Ann Ter-Pogossian (July 13, 1932 - April 17, 2022), was an American oil painter who exhibited in the United States, England, Spain, France, and Italy. Works included landscapes, still lifes, portraits, figures in motion, and commentaries on current events. One review described her work as using "knowledge of the great artistic movements of the past … to re-evaluate and reinterpret familiar themes concerning the problems of figures in movement, perspective and iconography." A common theme in later works is the roles of women in society.

She was born and spent most of her life around St. Louis, Missouri, but also resided in Liberty Corner, New Jersey. Some of her early works document and interpret the history and development of downtown St. Louis.

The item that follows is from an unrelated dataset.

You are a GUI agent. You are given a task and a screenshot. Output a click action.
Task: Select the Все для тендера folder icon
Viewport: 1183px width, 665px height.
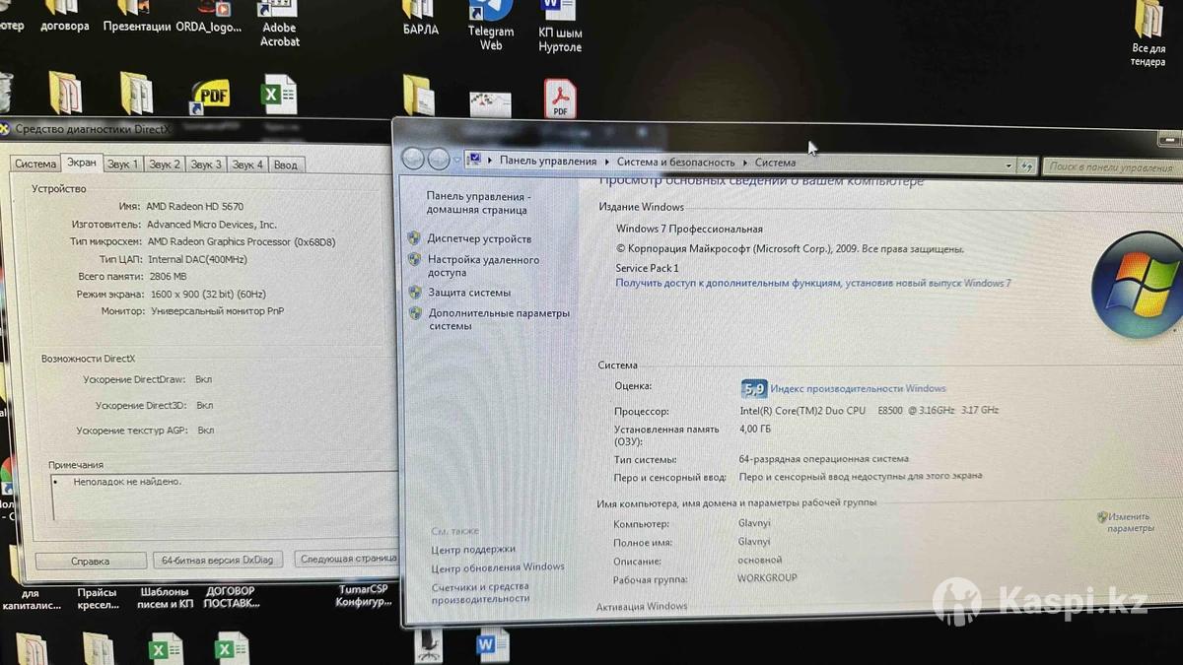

Her later works are signed Ann Ter-Pogossian, but other signatures include Ann Scott, Ann Scott Dodson, Ann Dodson, ATP, and ANN.

Education
 
 Bachelor of Fine Arts, Washington University, St. Louis, Missouri. (now housed under the Sam Fox School of Design & Visual Arts) She studied under Warner Trivis and Fred Conway. 
 Master's degree in Egyptology, Washington University, St. Louis, Missouri. Key paper: "African Tribes as Represented in Egyptian Art."

Selected Exhibitions

 City Art Museum of St. Louis, St. Louis (now St. Louis Art Museum) 1955, 1961, 1964
 Gallerie de la Tournell Paris (solo), France, 1973
 Missouri Botanical Gardens, 1979
 Viridian Gallery, New York, 1988 (solo)
 Ariel Gallery, New York, 1989
 Boody Fine Arts, Metropolitan Life Building, 1991 (solo)
 Biennale Internazionale Dell'Arte Contemporanea, Florence, 2003
 Biennale Internazionale Dell'Arte Contemporanea, Florence, 2005
 Amsterdam-Whitney Gallery, New York, 2008-2012

Awards

Lorenzo il Magnifico Lifetime Achievement Award, Biennale Internazionale Dell'Arte Contemporanea, 2003

Personal life

Ann had two sons and a daughter by her marriage to Rowland Wheeler Dodson Jr (19271964). After Rowland's death, she married pioneering nuclear medicine physicist Michel Ter-Pogossian of St. Louis in 1966. The couple were residents of Clayton, Missouri. 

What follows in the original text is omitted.